You will be presented with a 12-month summary of all traffic on the selected domain. Webalizer statistics started in mid-November 2001, so no information will be available for prior months. For a breakdown of traffic in a given month, click on the month name under "Summary by Month."
-
What is the difference between "hits," "files," "pages," and "visits?"
Here is a listing of terms used by The Webalizer, and how it defines each. Examination of each stastic tells you different things about your site and its traffic.
The makers of The Webalizer maintain their own list of definitions at http://mrunix.com/webalizer/webalizer_help.html
-
Hits
Any request made to the server which is logged, is considered a 'hit'. The requests can be for anything... html pages, graphic images, audio files, cgi scripts, etc... Each valid line in the server log is counted as a hit. This number represents the total number of requests that were made to the server during the specified report period.
-
Files
Some requests made to the server, require that the server then send something back to the requesting client, such as a html page or graphic image. When this happens, it is considered a 'file' and the files total is incremented. The relationship between 'hits' and 'files' can be thought of as 'incoming requests' and 'outgoing responses'.
-
Pages ('Pageviews')
Pages are, well, pages!
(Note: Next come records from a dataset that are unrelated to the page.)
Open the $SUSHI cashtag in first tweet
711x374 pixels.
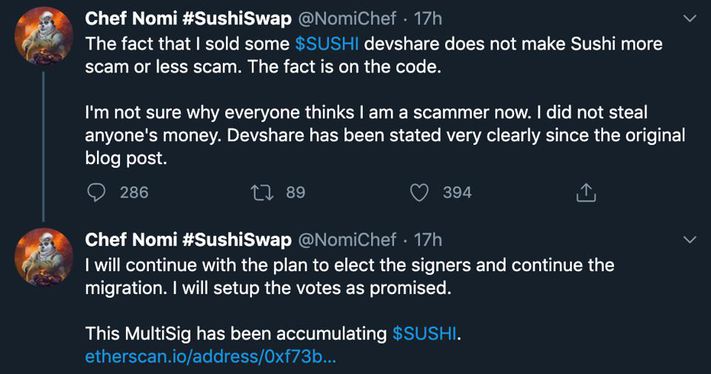326,44
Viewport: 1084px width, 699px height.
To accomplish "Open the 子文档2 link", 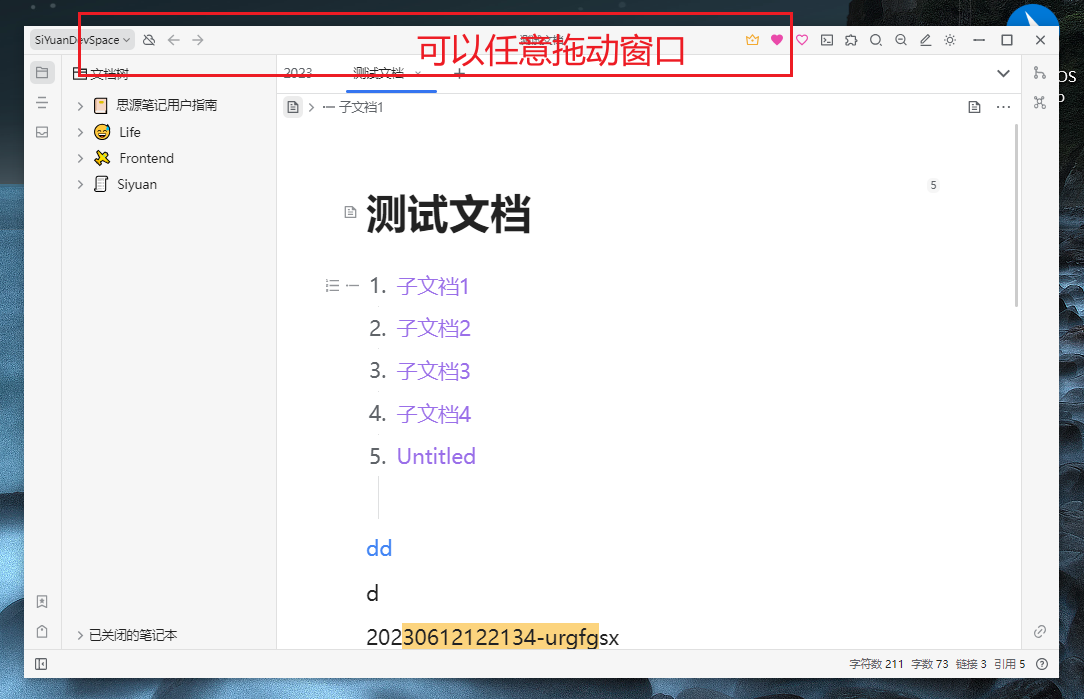I will 433,328.
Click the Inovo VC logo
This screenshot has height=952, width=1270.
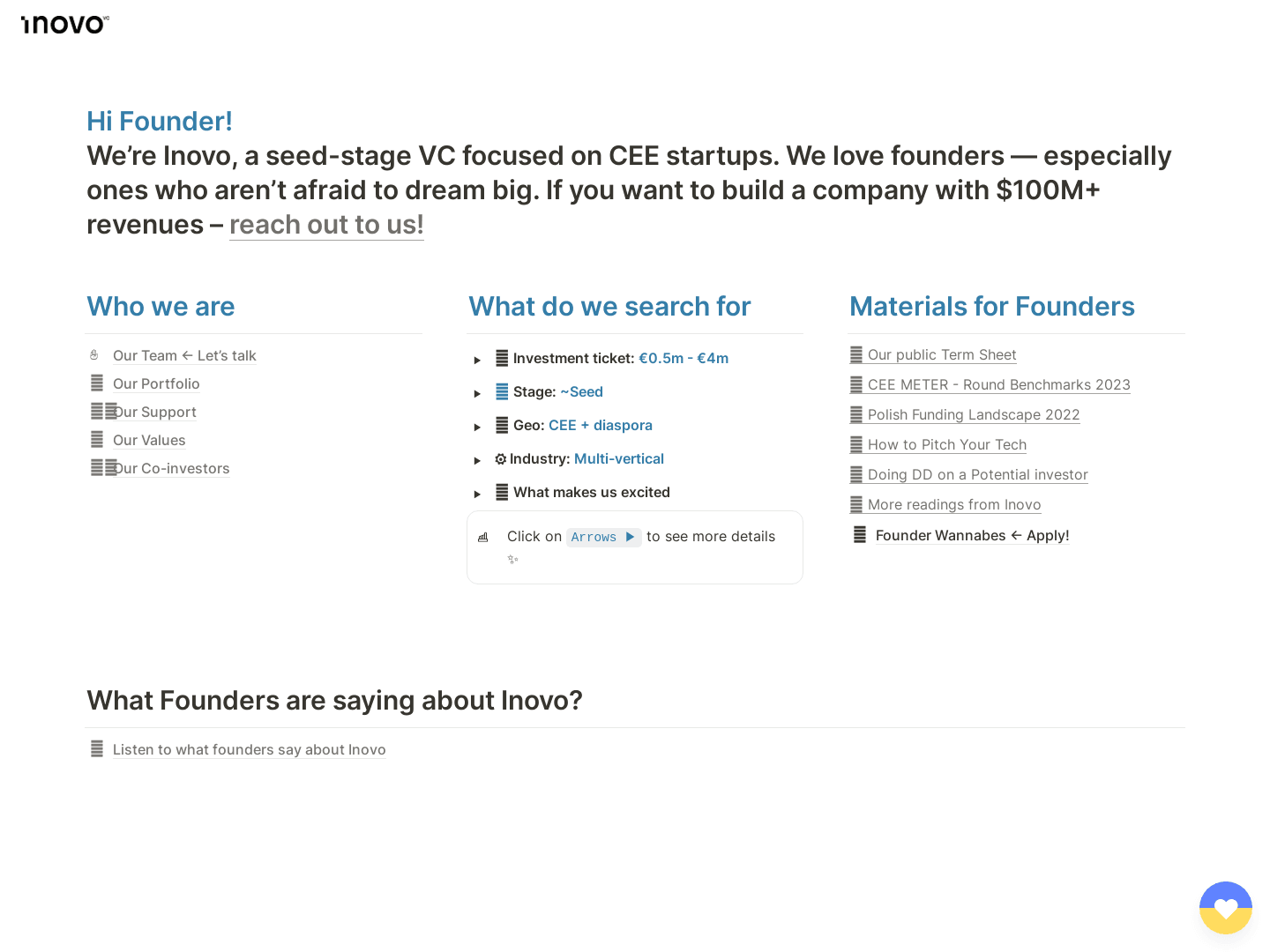[x=64, y=24]
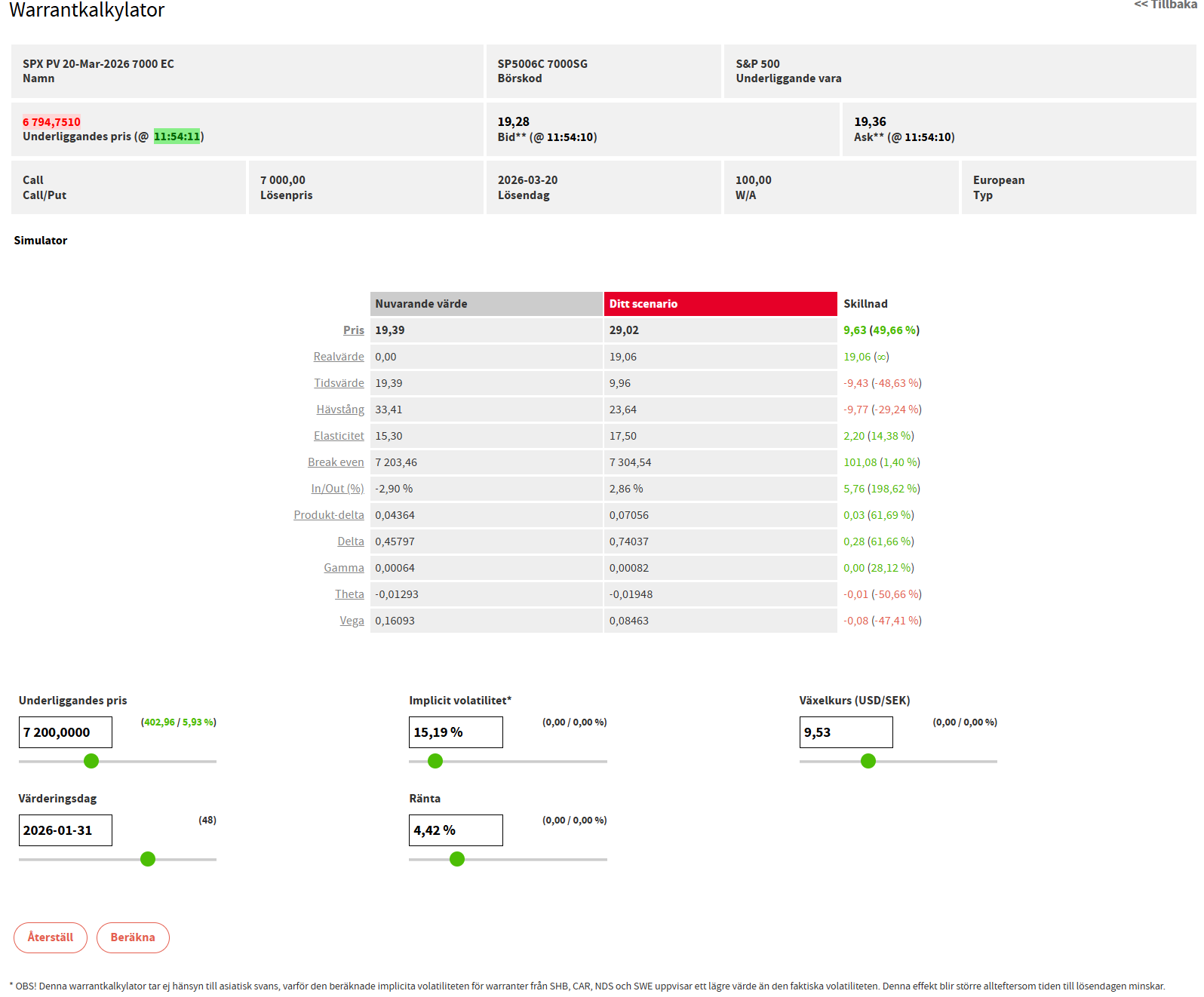
Task: Click the In/Out (%) link
Action: coord(337,489)
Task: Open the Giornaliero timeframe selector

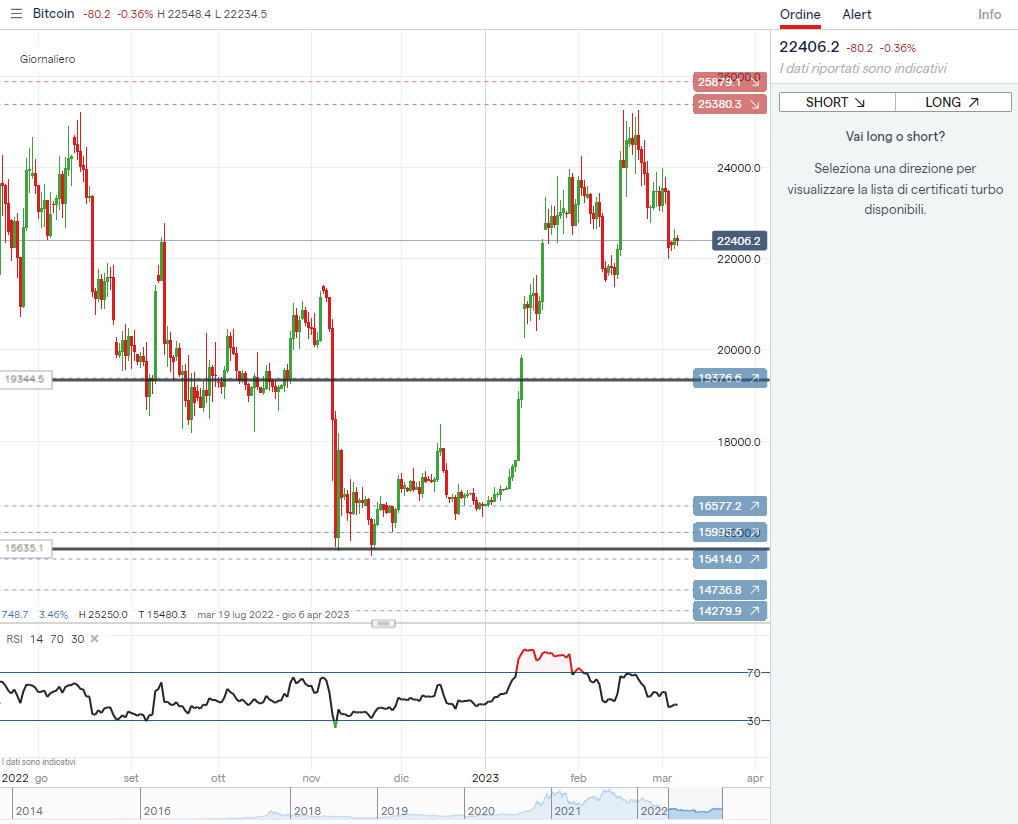Action: point(47,59)
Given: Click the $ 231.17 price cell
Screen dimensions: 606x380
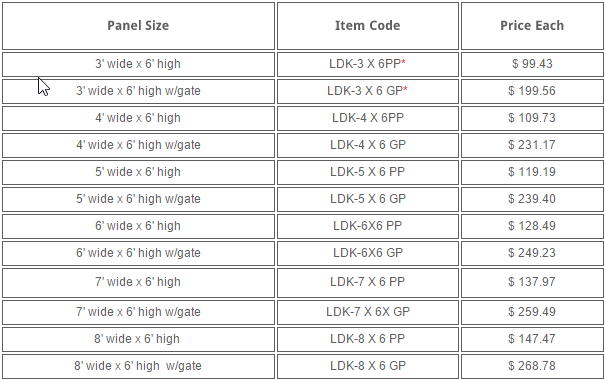Looking at the screenshot, I should (x=532, y=145).
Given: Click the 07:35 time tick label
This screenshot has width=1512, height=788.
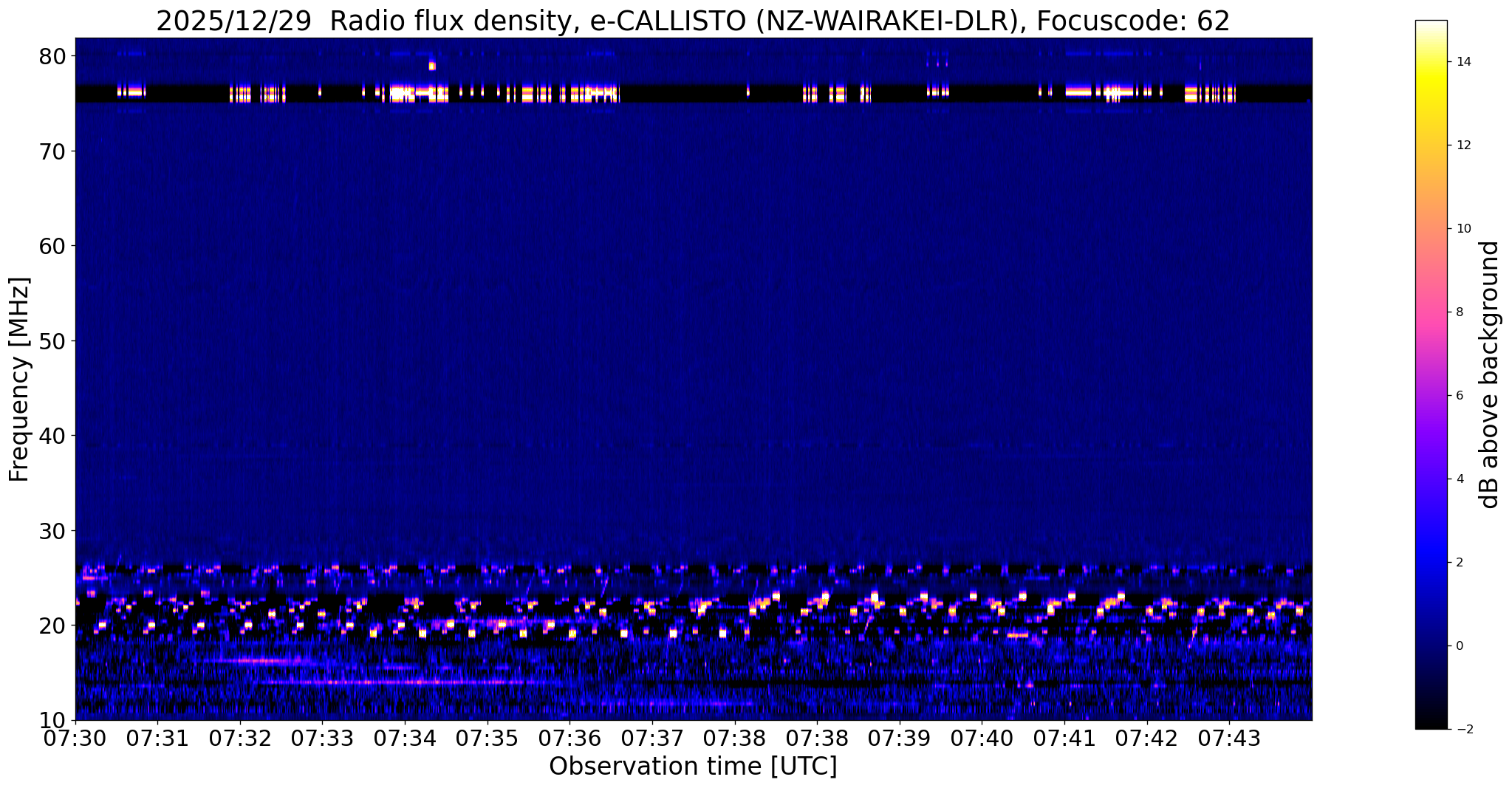Looking at the screenshot, I should point(487,739).
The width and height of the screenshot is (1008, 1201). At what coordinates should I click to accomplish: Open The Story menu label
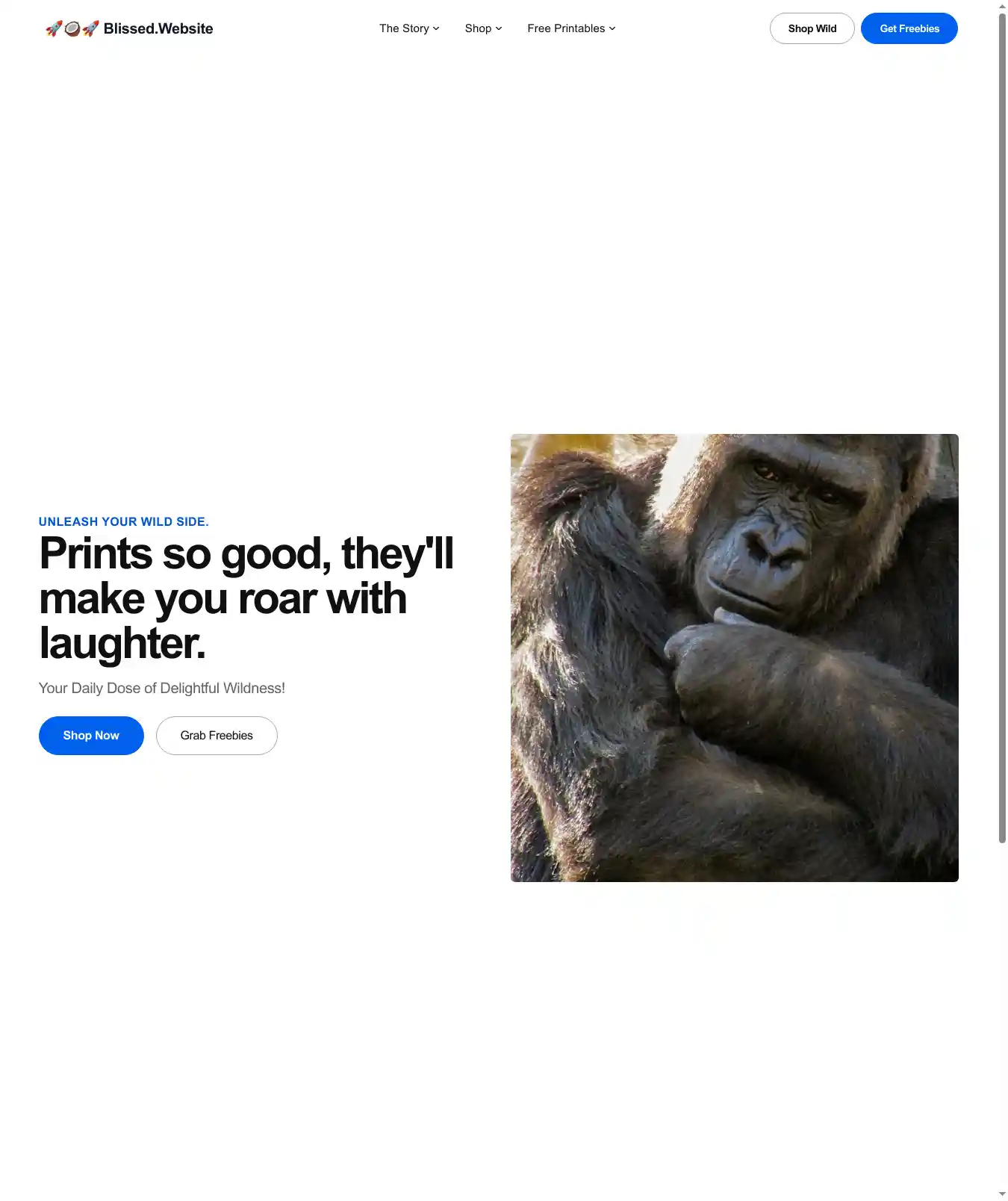click(404, 28)
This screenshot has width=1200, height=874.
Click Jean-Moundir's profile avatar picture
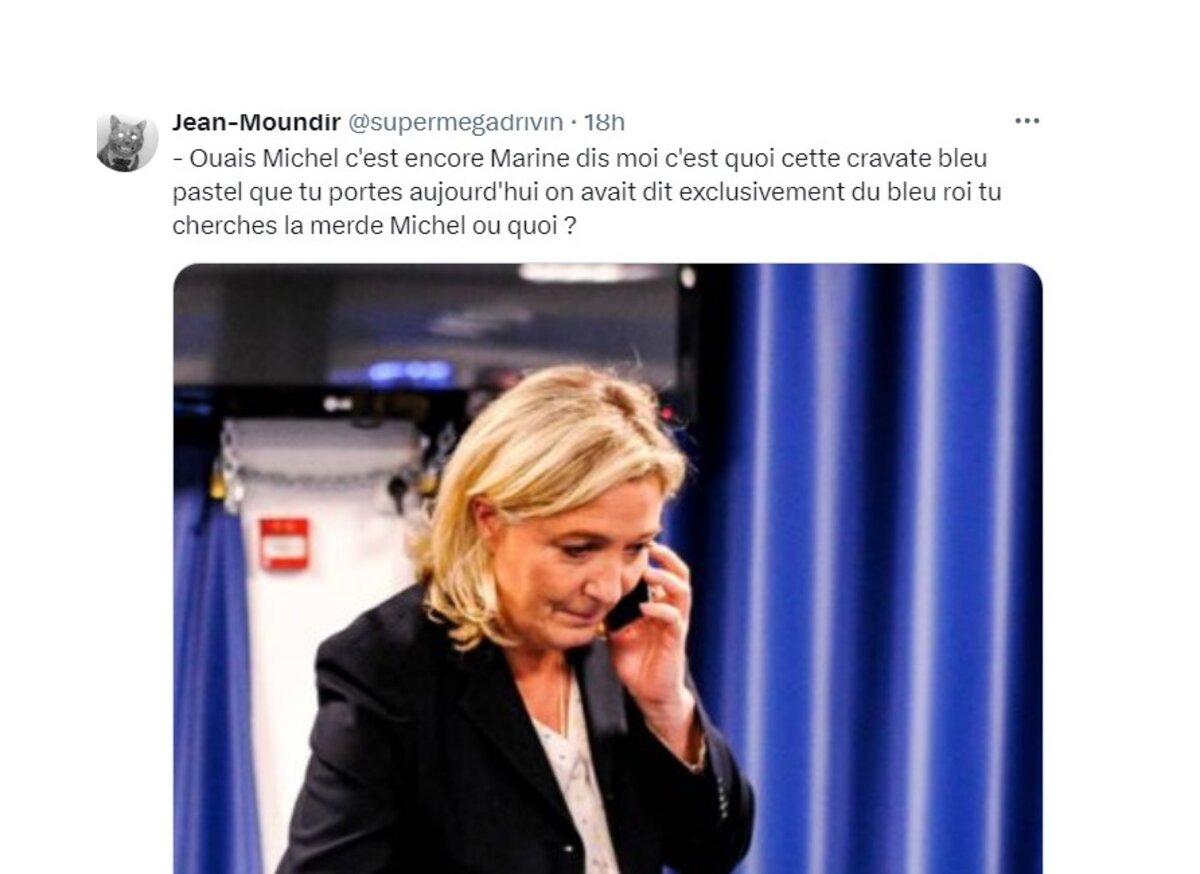[x=127, y=143]

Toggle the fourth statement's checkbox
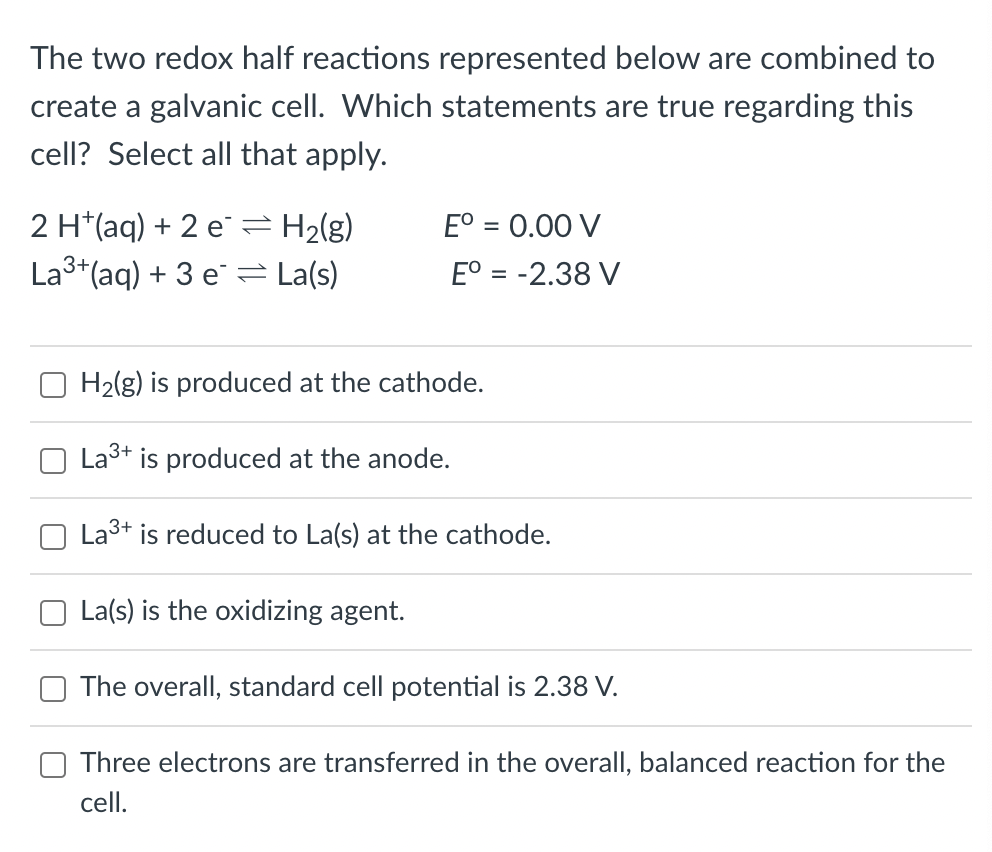(x=53, y=613)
Generally, any HTML document, or anything that generates an HTML document, would be considered a page. This does not include the other stuff that goes into a document, such as graphic images, audio clips, etc... This number represents the number of 'pages' requested only, and does not include the other 'stuff' that is in the page. What actually constitutes a 'page' can vary from server to server. The default action is to treat anything with the extension '.htm', '.html' or '.cgi' as a page. This is also used with other extensions, such as '.shtml', '.php3' and '.pl'.
-
Sites
Each request made to the server comes from a unique 'site', which can be referenced by a name or ultimately, an IP address. The 'sites' number shows how many unique IP addresses made requests to the server during the reporting time period. This does not mean the number of unique individual users (real people) that visited, which is impossible to determine using just logs and the HTTP protocol (however, this number might be about as close as you will get).
-
Visits
Whenever a request is made to the server from a given IP address (site), the amount of time since a previous request by the address is calculated (if any). If the time difference is greater than a preconfigured 'visit timeout' value (or has never made a request before), it is considered a 'new visit', and this total is incremented (both for the site, and the IP address). The default timeout value is 30 minutes, so if a user visits your site at 1:00 in the afternoon, and then returns at 3:00, two visits would be registered. Note: in the 'Top Sites' table, the visits total should be discounted on 'Grouped' records, and thought of as the "Minimum number of visits" that came from that grouping instead. Note: Visits only occur on Page Type requests, that is, for any request whose URL is one of the 'page' types defined with the Page Type option. Due to the limitation of the HTTP protocol, log rotations and other factors, this number should not be taken as absolutely accurate, rather, it should be considered a pretty close "guess".
-
KBytes
The KBytes (kilobytes) value shows the amount of data, in KB, that was sent out by the server during the specified reporting period. This value is generated directly from the log file.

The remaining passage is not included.